What this task involves
Please copy every line of the material exactly.

BEGIN

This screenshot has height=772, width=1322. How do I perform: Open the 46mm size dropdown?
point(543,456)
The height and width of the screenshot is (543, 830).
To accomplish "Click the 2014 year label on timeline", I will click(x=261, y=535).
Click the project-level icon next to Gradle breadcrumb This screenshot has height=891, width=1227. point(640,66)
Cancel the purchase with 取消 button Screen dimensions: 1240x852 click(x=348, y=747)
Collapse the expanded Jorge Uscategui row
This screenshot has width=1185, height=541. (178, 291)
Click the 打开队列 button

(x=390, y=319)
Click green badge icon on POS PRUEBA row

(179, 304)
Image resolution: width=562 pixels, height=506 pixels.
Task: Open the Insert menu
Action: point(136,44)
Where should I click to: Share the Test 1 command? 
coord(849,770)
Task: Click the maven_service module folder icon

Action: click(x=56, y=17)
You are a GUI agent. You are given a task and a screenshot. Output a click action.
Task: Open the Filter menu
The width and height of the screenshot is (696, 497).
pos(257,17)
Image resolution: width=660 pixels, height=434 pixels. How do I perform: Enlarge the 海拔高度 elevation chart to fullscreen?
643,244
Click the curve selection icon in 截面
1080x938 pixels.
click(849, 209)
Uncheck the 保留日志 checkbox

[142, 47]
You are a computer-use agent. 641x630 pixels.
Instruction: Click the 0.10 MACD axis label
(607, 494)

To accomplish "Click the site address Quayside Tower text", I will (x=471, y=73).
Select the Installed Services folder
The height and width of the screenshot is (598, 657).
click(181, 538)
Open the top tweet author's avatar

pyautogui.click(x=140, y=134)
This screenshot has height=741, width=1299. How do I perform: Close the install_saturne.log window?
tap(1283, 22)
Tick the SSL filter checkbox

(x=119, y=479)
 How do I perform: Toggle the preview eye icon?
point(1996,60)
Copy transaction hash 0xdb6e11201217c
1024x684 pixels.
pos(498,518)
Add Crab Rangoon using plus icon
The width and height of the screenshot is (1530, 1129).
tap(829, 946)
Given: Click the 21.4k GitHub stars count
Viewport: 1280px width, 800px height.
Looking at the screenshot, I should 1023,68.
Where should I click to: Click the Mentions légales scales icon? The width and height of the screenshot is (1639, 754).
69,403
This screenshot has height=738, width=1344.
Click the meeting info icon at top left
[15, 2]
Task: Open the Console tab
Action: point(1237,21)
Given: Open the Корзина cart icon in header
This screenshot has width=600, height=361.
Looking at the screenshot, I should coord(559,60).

END

Reply
This screenshot has height=772, width=1322. How do I perform: Open the 46mm size dropdown?
point(543,456)
The height and width of the screenshot is (543, 830).
To accomplish "Click the 2014 year label on timeline", I will click(x=261, y=535).
Click the project-level icon next to Gradle breadcrumb This screenshot has height=891, width=1227. point(640,66)
Cancel the purchase with 取消 button Screen dimensions: 1240x852 click(x=348, y=747)
Collapse the expanded Jorge Uscategui row
This screenshot has width=1185, height=541. (178, 291)
Click the 打开队列 button

(x=390, y=319)
Click green badge icon on POS PRUEBA row

(179, 304)
Image resolution: width=562 pixels, height=506 pixels.
Task: Open the Insert menu
Action: point(136,44)
Where should I click to: Share the Test 1 command? 
coord(849,770)
Task: Click the maven_service module folder icon

Action: click(x=56, y=17)
You are a GUI agent. You are given a task and a screenshot. Output a click action.
Task: Open the Filter menu
The width and height of the screenshot is (696, 497).
pos(257,17)
Image resolution: width=660 pixels, height=434 pixels. How do I perform: Enlarge the 海拔高度 elevation chart to fullscreen?
643,244
Click the curve selection icon in 截面
1080x938 pixels.
click(849, 209)
Uncheck the 保留日志 checkbox

[142, 47]
You are a computer-use agent. 641x630 pixels.
Instruction: Click the 0.10 MACD axis label
(607, 494)

To accomplish "Click the site address Quayside Tower text", I will (x=471, y=73).
Select the Installed Services folder
The height and width of the screenshot is (598, 657).
click(181, 538)
Open the top tweet author's avatar

pyautogui.click(x=140, y=134)
This screenshot has height=741, width=1299. How do I perform: Close the install_saturne.log window?
tap(1283, 22)
Tick the SSL filter checkbox

(x=119, y=479)
 How do I perform: Toggle the preview eye icon?
point(1996,60)
Copy transaction hash 0xdb6e11201217c
1024x684 pixels.
pos(498,518)
Add Crab Rangoon using plus icon
The width and height of the screenshot is (1530, 1129).
tap(829, 946)
Given: Click the 21.4k GitHub stars count
Viewport: 1280px width, 800px height.
Looking at the screenshot, I should 1023,68.
Where should I click to: Click the Mentions légales scales icon? The width and height of the screenshot is (1639, 754).
69,403
This screenshot has height=738, width=1344.
Click the meeting info icon at top left
[15, 2]
Task: Open the Console tab
Action: point(1237,21)
Given: Open the Корзина cart icon in header
This screenshot has width=600, height=361.
Looking at the screenshot, I should coord(559,60).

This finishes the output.